_TASK REQUIREMENTS_
Reproduce the listing in full. Keep every character unchanged.

(INPUT FOR THIS TASK Opens)

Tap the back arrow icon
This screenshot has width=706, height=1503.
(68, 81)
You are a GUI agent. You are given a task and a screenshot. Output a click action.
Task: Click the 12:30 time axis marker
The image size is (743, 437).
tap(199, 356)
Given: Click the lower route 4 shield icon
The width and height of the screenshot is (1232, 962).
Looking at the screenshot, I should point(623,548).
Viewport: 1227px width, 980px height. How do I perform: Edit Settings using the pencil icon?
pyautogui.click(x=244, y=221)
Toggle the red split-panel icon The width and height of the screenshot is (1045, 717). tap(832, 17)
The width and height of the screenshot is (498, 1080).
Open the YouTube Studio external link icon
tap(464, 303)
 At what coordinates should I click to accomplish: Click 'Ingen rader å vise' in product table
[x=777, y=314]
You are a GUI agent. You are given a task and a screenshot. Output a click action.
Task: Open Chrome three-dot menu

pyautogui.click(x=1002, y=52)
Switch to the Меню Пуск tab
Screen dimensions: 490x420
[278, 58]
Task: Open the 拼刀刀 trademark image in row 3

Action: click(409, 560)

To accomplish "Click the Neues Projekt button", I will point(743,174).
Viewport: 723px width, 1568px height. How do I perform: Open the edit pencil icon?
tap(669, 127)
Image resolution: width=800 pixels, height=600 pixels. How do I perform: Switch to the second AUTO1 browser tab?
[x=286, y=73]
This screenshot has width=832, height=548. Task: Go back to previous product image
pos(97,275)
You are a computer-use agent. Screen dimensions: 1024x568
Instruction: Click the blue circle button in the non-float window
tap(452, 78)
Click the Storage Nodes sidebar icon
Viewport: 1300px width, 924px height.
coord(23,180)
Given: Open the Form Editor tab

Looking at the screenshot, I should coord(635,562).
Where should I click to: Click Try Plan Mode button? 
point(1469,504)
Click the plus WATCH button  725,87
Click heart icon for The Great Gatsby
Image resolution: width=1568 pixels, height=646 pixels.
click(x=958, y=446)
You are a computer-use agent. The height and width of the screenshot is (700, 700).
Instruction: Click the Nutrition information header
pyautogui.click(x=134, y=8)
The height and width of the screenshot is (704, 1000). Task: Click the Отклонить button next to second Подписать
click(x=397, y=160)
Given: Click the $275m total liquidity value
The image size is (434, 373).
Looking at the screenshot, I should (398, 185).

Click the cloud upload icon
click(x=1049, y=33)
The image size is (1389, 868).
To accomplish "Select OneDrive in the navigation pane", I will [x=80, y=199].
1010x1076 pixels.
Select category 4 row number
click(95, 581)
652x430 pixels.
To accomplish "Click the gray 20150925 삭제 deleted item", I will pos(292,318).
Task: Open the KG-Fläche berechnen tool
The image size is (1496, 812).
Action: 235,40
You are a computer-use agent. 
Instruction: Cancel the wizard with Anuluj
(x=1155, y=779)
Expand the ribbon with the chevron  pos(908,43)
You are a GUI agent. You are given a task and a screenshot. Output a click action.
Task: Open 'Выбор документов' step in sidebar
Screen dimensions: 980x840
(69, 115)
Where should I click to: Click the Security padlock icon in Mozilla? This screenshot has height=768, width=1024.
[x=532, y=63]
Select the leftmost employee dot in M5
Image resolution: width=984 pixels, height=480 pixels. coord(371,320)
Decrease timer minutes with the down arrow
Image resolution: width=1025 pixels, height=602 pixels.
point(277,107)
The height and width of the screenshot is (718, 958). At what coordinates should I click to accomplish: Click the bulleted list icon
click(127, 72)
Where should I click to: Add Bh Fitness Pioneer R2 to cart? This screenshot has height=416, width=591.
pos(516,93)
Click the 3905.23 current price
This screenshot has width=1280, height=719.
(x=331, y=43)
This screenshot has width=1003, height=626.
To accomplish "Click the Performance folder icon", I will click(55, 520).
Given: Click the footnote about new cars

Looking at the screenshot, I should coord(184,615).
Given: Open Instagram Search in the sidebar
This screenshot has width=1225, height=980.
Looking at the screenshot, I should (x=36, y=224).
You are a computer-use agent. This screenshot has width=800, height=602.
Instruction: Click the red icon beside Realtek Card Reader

(INPUT FOR THIS TASK Closes)

_WRITTEN SOLUTION_
Tap the back arrow icon
This screenshot has width=706, height=1503.
(68, 81)
You are a GUI agent. You are given a task and a screenshot. Output a click action.
Task: Click the 12:30 time axis marker
The image size is (743, 437).
tap(199, 356)
Given: Click the lower route 4 shield icon
The width and height of the screenshot is (1232, 962).
Looking at the screenshot, I should point(623,548).
Viewport: 1227px width, 980px height. How do I perform: Edit Settings using the pencil icon?
pyautogui.click(x=244, y=221)
Toggle the red split-panel icon The width and height of the screenshot is (1045, 717). tap(832, 17)
The width and height of the screenshot is (498, 1080).
Open the YouTube Studio external link icon
tap(464, 303)
 At what coordinates should I click to accomplish: Click 'Ingen rader å vise' in product table
[x=777, y=314]
You are a GUI agent. You are given a task and a screenshot. Output a click action.
Task: Open Chrome three-dot menu

pyautogui.click(x=1002, y=52)
Switch to the Меню Пуск tab
Screen dimensions: 490x420
[278, 58]
Task: Open the 拼刀刀 trademark image in row 3

Action: click(409, 560)

To accomplish "Click the Neues Projekt button", I will point(743,174).
Viewport: 723px width, 1568px height. How do I perform: Open the edit pencil icon?
tap(669, 127)
Image resolution: width=800 pixels, height=600 pixels. How do I perform: Switch to the second AUTO1 browser tab?
[x=286, y=73]
This screenshot has width=832, height=548. Task: Go back to previous product image
pos(97,275)
You are a computer-use agent. Screen dimensions: 1024x568
Instruction: Click the blue circle button in the non-float window
tap(452, 78)
Click the Storage Nodes sidebar icon
Viewport: 1300px width, 924px height.
coord(23,180)
Given: Open the Form Editor tab

Looking at the screenshot, I should coord(635,562).
Where should I click to: Click Try Plan Mode button? 
point(1469,504)
Click the plus WATCH button  725,87
Click heart icon for The Great Gatsby
Image resolution: width=1568 pixels, height=646 pixels.
click(x=958, y=446)
You are a computer-use agent. The height and width of the screenshot is (700, 700).
Instruction: Click the Nutrition information header
pyautogui.click(x=134, y=8)
The height and width of the screenshot is (704, 1000). Task: Click the Отклонить button next to second Подписать
click(x=397, y=160)
Given: Click the $275m total liquidity value
The image size is (434, 373).
Looking at the screenshot, I should (398, 185).

Click the cloud upload icon
click(x=1049, y=33)
The image size is (1389, 868).
To accomplish "Select OneDrive in the navigation pane", I will [x=80, y=199].
1010x1076 pixels.
Select category 4 row number
click(95, 581)
652x430 pixels.
To accomplish "Click the gray 20150925 삭제 deleted item", I will pos(292,318).
Task: Open the KG-Fläche berechnen tool
The image size is (1496, 812).
Action: 235,40
You are a computer-use agent. 
Instruction: Cancel the wizard with Anuluj
(x=1155, y=779)
Expand the ribbon with the chevron  pos(908,43)
You are a GUI agent. You are given a task and a screenshot. Output a click action.
Task: Open 'Выбор документов' step in sidebar
Screen dimensions: 980x840
(69, 115)
Where should I click to: Click the Security padlock icon in Mozilla? This screenshot has height=768, width=1024.
[x=532, y=63]
Select the leftmost employee dot in M5
Image resolution: width=984 pixels, height=480 pixels. coord(371,320)
Decrease timer minutes with the down arrow
Image resolution: width=1025 pixels, height=602 pixels.
point(277,107)
The height and width of the screenshot is (718, 958). At what coordinates should I click to accomplish: Click the bulleted list icon
click(127, 72)
Where should I click to: Add Bh Fitness Pioneer R2 to cart? This screenshot has height=416, width=591.
pos(516,93)
Click the 3905.23 current price
This screenshot has width=1280, height=719.
(x=331, y=43)
This screenshot has width=1003, height=626.
To accomplish "Click the Performance folder icon", I will click(55, 520).
Given: Click the footnote about new cars

Looking at the screenshot, I should coord(184,615).
Given: Open Instagram Search in the sidebar
This screenshot has width=1225, height=980.
Looking at the screenshot, I should (x=36, y=224).
You are a computer-use agent. This screenshot has width=800, height=602.
Instruction: Click the red icon beside Realtek Card Reader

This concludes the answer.